- Born: Kotor
- Occupations: Educator; Activist;

= Jelena Vicković =

Montenegrin pioneer educator and women's rights activist

Jelena Vicković (1849–1908), was a Montenegrin pioneer educator, educational reformer and women's rights activist. She was the first professional female school teacher in Montenegro, and founded the first school for girls in Montenegro. She began the movement to educate girls at a time when girls were not included in the school system.

== Life ==
Jelena Vicković was born in Kotor. She moved to Cetinje in 1867, at the end of her education, and founded a girls' school there. This was a time when most women in Montenegro was illiterate; there was no schools for girls in Montenegro, and women had to either be given private tuition in the home or study abroad. Initially her school was a small private school in her home, and girls were education for free, but it was to become a pioneer institution. Vicković's curriculum included reading, writing, arithmetic, performance, and handicrafts. Her school started a debate about women's education in Montenegro, and in 1872, her school was given state support as the first public school for women in the country.

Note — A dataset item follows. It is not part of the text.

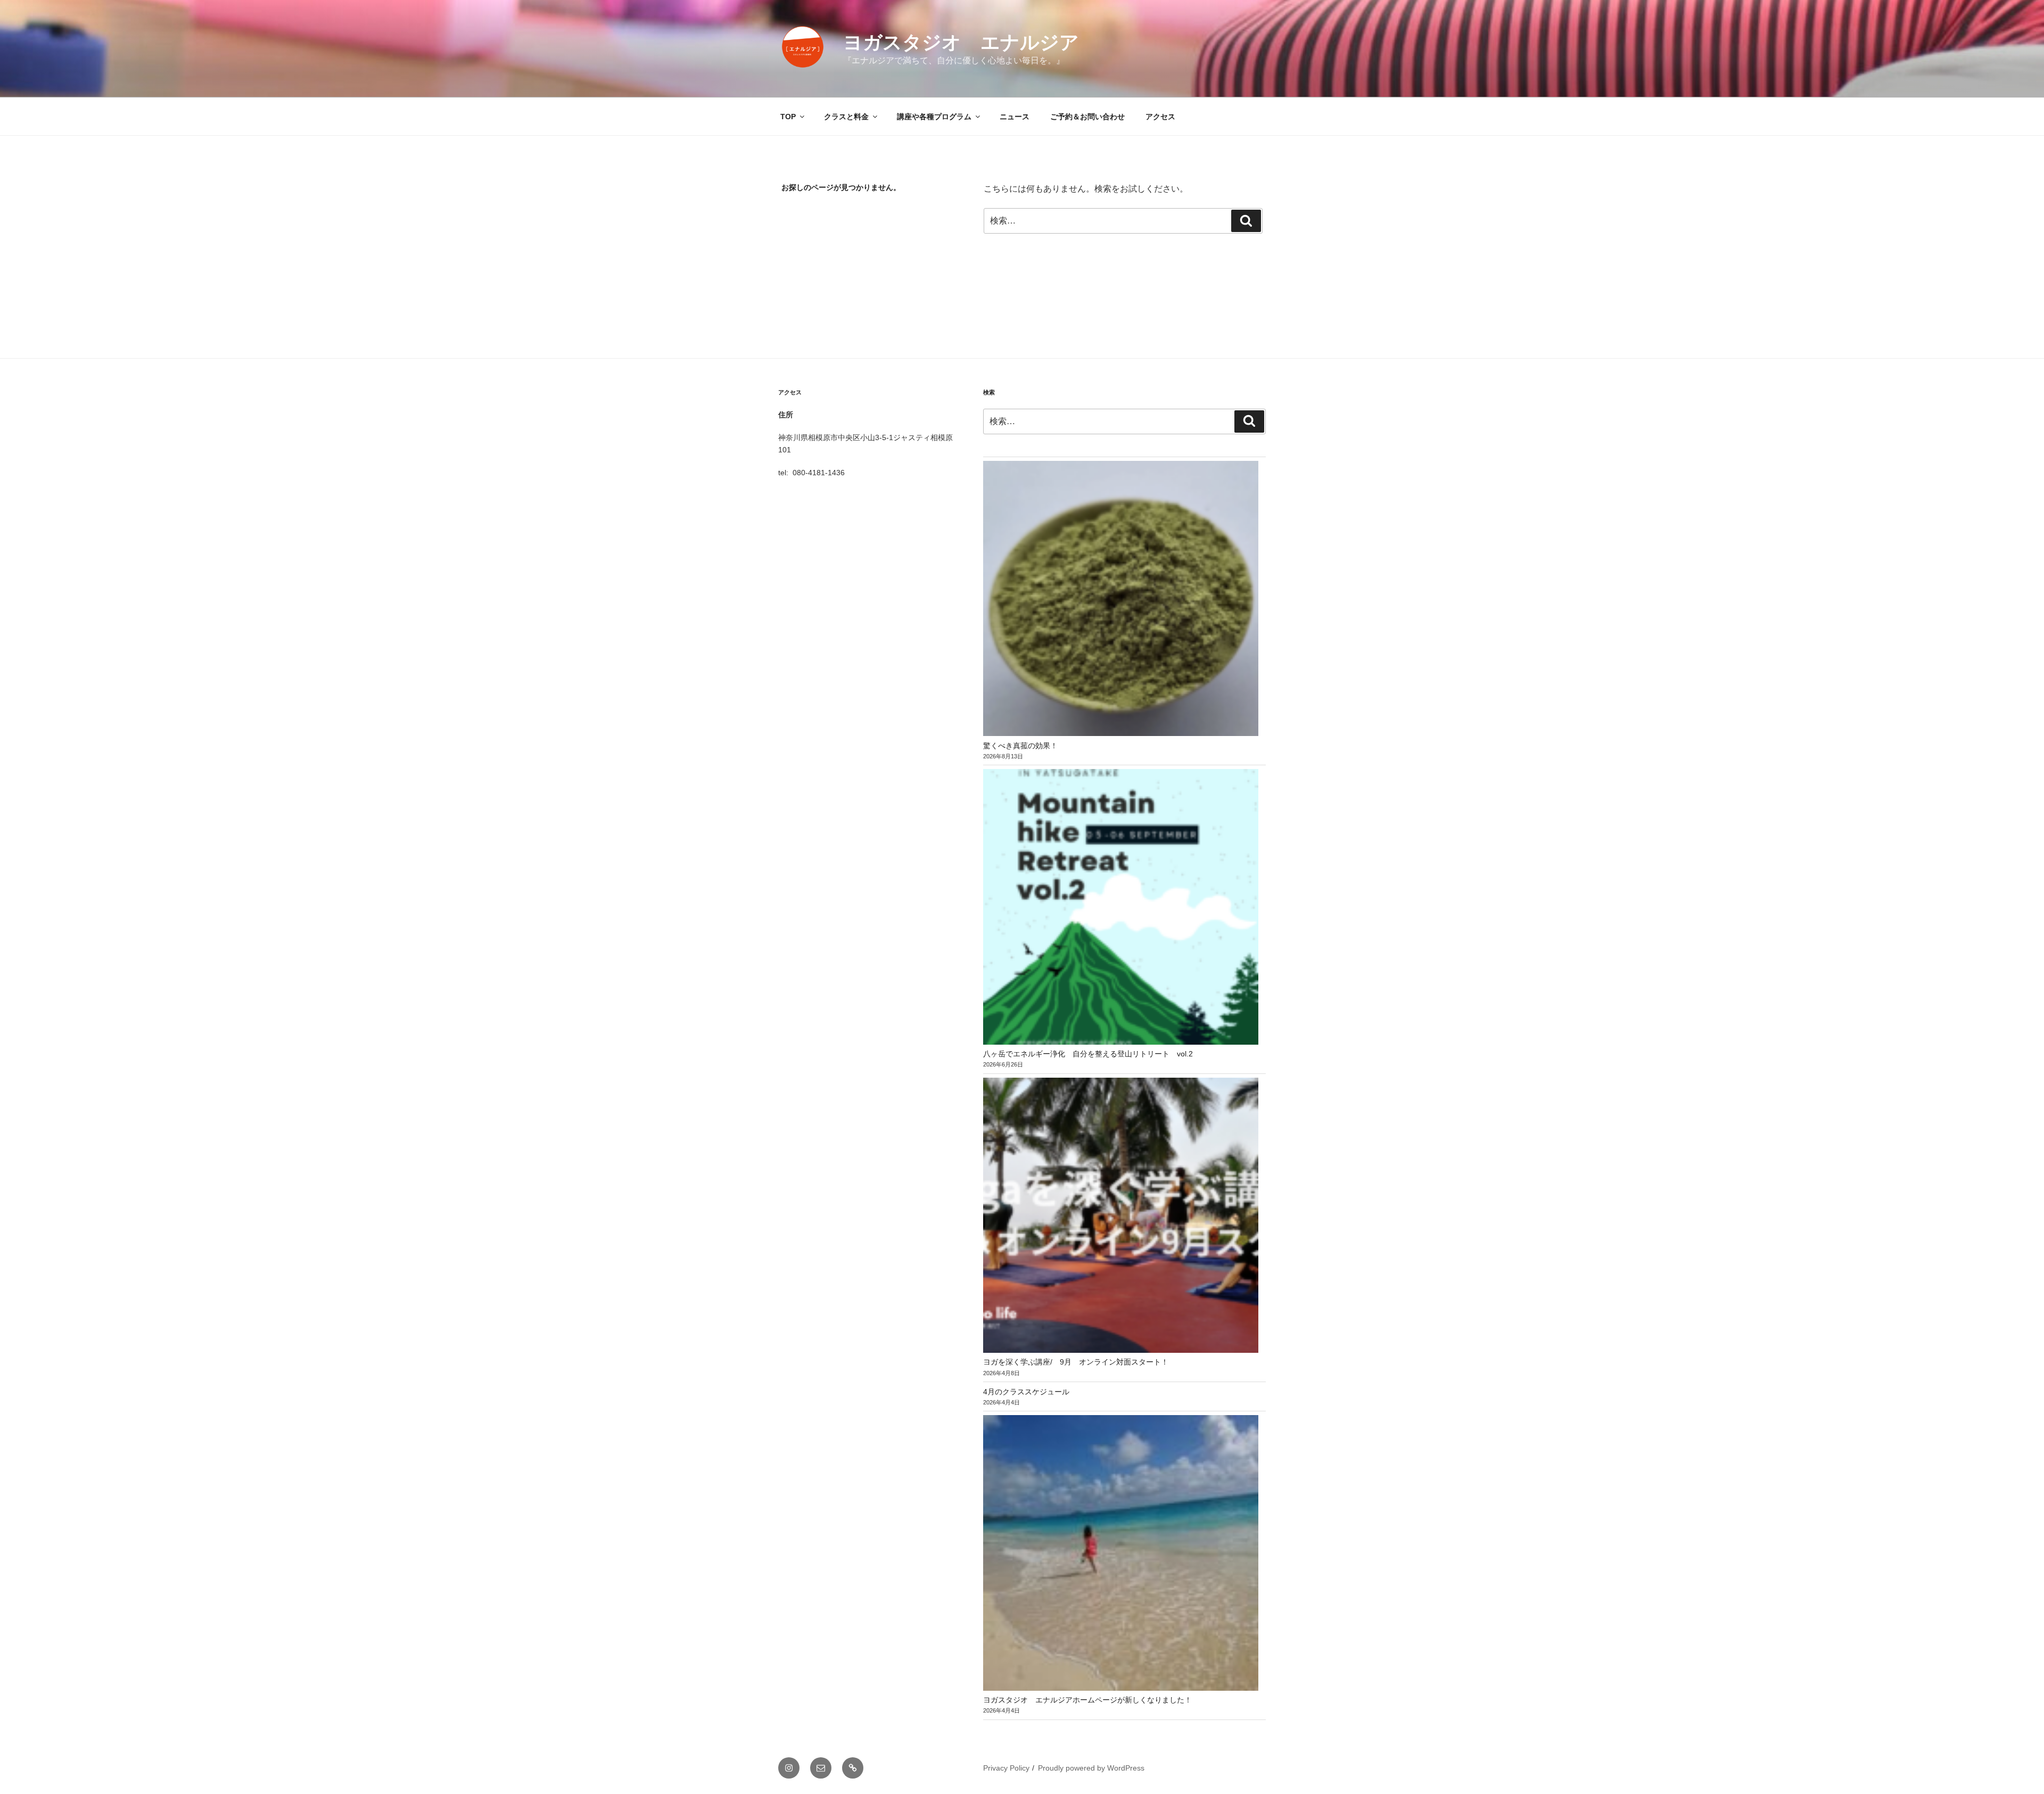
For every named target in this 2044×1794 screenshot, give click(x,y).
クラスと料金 (846, 116)
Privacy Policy (1006, 1768)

Her school became a role model, and new schools for girls were founded in Podgorica (1888) and Bar (1901), and in 1869 the Girls Institute of Empress Maria Alexandrovna was founded as the first institution for higher learning in Montenegro. However, girls were not included in the compulsory education school system until 1914, and the organized women's movement was very slow to develop in Montenegro.

Vicković worked as a teacher all her life, eventually working in a mixed-gender school, until her retirement in 1897. She died in 1908. The Voice of Montenegro credited her with educating all the women in the country: "With her death, the spiritual mother of our literate female world disappeared, because there is no literate woman in our country who was not Jelena’s student or a student of her students.”

Jelena Vicković was included in the project "Remarkable Women of Montenegro", a project about women of the history of Montenegro, created by the Embassy of the Netherlands and Center for Women's Rights.